__What you need to do__: The records that follow must be transcribed in full, without any change.
-------- Data provided --------
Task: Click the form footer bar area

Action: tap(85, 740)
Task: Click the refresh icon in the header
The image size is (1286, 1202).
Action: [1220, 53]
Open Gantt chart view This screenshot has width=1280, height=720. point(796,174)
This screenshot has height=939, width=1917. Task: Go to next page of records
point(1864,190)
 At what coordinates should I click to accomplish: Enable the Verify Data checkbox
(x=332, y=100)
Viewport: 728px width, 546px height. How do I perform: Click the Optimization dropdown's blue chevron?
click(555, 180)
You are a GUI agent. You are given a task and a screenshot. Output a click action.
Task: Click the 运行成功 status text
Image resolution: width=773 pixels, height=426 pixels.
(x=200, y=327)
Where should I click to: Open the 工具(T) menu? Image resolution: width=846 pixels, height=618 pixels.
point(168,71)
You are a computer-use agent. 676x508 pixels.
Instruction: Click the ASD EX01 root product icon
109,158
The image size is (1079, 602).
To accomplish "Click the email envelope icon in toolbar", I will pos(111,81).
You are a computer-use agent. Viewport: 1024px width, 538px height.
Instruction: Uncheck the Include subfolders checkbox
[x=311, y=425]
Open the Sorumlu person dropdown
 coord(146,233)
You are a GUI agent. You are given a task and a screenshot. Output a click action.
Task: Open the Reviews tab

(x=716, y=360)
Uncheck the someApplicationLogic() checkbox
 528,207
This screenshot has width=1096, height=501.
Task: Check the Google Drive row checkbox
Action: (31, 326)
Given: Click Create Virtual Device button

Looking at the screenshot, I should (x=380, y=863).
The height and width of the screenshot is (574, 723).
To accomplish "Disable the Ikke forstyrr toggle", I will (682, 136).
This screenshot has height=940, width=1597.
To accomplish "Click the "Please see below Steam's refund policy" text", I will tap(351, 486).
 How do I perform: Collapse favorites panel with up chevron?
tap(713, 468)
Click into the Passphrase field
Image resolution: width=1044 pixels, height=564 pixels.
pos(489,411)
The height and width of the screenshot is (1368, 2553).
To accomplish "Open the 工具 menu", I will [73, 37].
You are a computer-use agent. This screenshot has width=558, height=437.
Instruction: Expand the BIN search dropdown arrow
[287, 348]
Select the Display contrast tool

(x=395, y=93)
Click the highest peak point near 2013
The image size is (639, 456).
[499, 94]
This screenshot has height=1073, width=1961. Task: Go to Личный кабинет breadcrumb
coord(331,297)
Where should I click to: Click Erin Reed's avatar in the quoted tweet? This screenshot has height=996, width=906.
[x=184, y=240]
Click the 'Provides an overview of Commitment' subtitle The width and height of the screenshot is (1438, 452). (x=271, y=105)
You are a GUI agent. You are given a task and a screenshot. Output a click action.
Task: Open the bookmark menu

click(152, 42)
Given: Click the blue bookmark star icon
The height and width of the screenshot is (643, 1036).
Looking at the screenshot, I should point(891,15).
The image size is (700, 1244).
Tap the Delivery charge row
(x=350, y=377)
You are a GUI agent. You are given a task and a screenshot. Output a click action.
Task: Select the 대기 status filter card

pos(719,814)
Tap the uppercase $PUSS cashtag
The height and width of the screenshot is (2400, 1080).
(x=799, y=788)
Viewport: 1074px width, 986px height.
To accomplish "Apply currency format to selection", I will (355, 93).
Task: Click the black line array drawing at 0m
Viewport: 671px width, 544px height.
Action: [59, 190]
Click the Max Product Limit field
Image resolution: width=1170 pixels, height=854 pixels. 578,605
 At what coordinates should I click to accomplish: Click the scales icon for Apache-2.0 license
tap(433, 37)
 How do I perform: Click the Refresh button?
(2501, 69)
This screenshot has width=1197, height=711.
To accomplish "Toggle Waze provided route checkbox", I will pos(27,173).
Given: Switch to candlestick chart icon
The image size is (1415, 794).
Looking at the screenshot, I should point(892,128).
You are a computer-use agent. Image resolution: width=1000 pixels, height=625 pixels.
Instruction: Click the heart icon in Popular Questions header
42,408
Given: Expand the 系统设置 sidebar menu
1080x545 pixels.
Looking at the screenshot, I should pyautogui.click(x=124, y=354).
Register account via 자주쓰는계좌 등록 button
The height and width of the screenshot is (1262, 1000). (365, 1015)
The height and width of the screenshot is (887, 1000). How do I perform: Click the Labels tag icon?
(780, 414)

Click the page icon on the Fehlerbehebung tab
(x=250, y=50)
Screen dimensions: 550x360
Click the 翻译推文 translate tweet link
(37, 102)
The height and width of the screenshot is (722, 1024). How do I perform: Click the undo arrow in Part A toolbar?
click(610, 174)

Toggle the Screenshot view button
--------
__Finished task__:
Task: Click the form footer bar area

Action: tap(85, 740)
Task: Click the refresh icon in the header
The image size is (1286, 1202).
Action: [1220, 53]
Open Gantt chart view This screenshot has width=1280, height=720. point(796,174)
This screenshot has height=939, width=1917. Task: Go to next page of records
point(1864,190)
 At what coordinates should I click to accomplish: Enable the Verify Data checkbox
(x=332, y=100)
Viewport: 728px width, 546px height. How do I perform: Click the Optimization dropdown's blue chevron?
click(555, 180)
You are a GUI agent. You are given a task and a screenshot. Output a click action.
Task: Click the 运行成功 status text
Image resolution: width=773 pixels, height=426 pixels.
(x=200, y=327)
Where should I click to: Open the 工具(T) menu? Image resolution: width=846 pixels, height=618 pixels.
point(168,71)
You are a computer-use agent. 676x508 pixels.
Instruction: Click the ASD EX01 root product icon
109,158
The image size is (1079, 602).
To accomplish "Click the email envelope icon in toolbar", I will pos(111,81).
You are a computer-use agent. Viewport: 1024px width, 538px height.
Instruction: Uncheck the Include subfolders checkbox
[x=311, y=425]
Open the Sorumlu person dropdown
 coord(146,233)
You are a GUI agent. You are given a task and a screenshot. Output a click action.
Task: Open the Reviews tab

(x=716, y=360)
Uncheck the someApplicationLogic() checkbox
 528,207
This screenshot has width=1096, height=501.
Task: Check the Google Drive row checkbox
Action: (31, 326)
Given: Click Create Virtual Device button

Looking at the screenshot, I should (x=380, y=863).
The height and width of the screenshot is (574, 723).
To accomplish "Disable the Ikke forstyrr toggle", I will (682, 136).
This screenshot has height=940, width=1597.
To accomplish "Click the "Please see below Steam's refund policy" text", I will tap(351, 486).
 How do I perform: Collapse favorites panel with up chevron?
tap(713, 468)
Click into the Passphrase field
Image resolution: width=1044 pixels, height=564 pixels.
pos(489,411)
The height and width of the screenshot is (1368, 2553).
To accomplish "Open the 工具 menu", I will [73, 37].
You are a computer-use agent. This screenshot has width=558, height=437.
Instruction: Expand the BIN search dropdown arrow
[287, 348]
Select the Display contrast tool

(x=395, y=93)
Click the highest peak point near 2013
The image size is (639, 456).
[499, 94]
This screenshot has height=1073, width=1961. Task: Go to Личный кабинет breadcrumb
coord(331,297)
Where should I click to: Click Erin Reed's avatar in the quoted tweet? This screenshot has height=996, width=906.
[x=184, y=240]
Click the 'Provides an overview of Commitment' subtitle The width and height of the screenshot is (1438, 452). (x=271, y=105)
You are a GUI agent. You are given a task and a screenshot. Output a click action.
Task: Open the bookmark menu

click(152, 42)
Given: Click the blue bookmark star icon
The height and width of the screenshot is (643, 1036).
Looking at the screenshot, I should point(891,15).
The image size is (700, 1244).
Tap the Delivery charge row
(x=350, y=377)
You are a GUI agent. You are given a task and a screenshot. Output a click action.
Task: Select the 대기 status filter card

pos(719,814)
Tap the uppercase $PUSS cashtag
The height and width of the screenshot is (2400, 1080).
(x=799, y=788)
Viewport: 1074px width, 986px height.
To accomplish "Apply currency format to selection", I will (355, 93).
Task: Click the black line array drawing at 0m
Viewport: 671px width, 544px height.
Action: [59, 190]
Click the Max Product Limit field
Image resolution: width=1170 pixels, height=854 pixels. 578,605
 At what coordinates should I click to accomplish: Click the scales icon for Apache-2.0 license
tap(433, 37)
 How do I perform: Click the Refresh button?
(2501, 69)
This screenshot has width=1197, height=711.
To accomplish "Toggle Waze provided route checkbox", I will pos(27,173).
Given: Switch to candlestick chart icon
The image size is (1415, 794).
Looking at the screenshot, I should point(892,128).
You are a computer-use agent. Image resolution: width=1000 pixels, height=625 pixels.
Instruction: Click the heart icon in Popular Questions header
42,408
Given: Expand the 系统设置 sidebar menu
1080x545 pixels.
Looking at the screenshot, I should pyautogui.click(x=124, y=354).
Register account via 자주쓰는계좌 등록 button
The height and width of the screenshot is (1262, 1000). (365, 1015)
The height and width of the screenshot is (887, 1000). How do I perform: Click the Labels tag icon?
(780, 414)

Click the page icon on the Fehlerbehebung tab
(x=250, y=50)
Screen dimensions: 550x360
Click the 翻译推文 translate tweet link
(37, 102)
The height and width of the screenshot is (722, 1024). How do I perform: Click the undo arrow in Part A toolbar?
click(610, 174)

Toggle the Screenshot view button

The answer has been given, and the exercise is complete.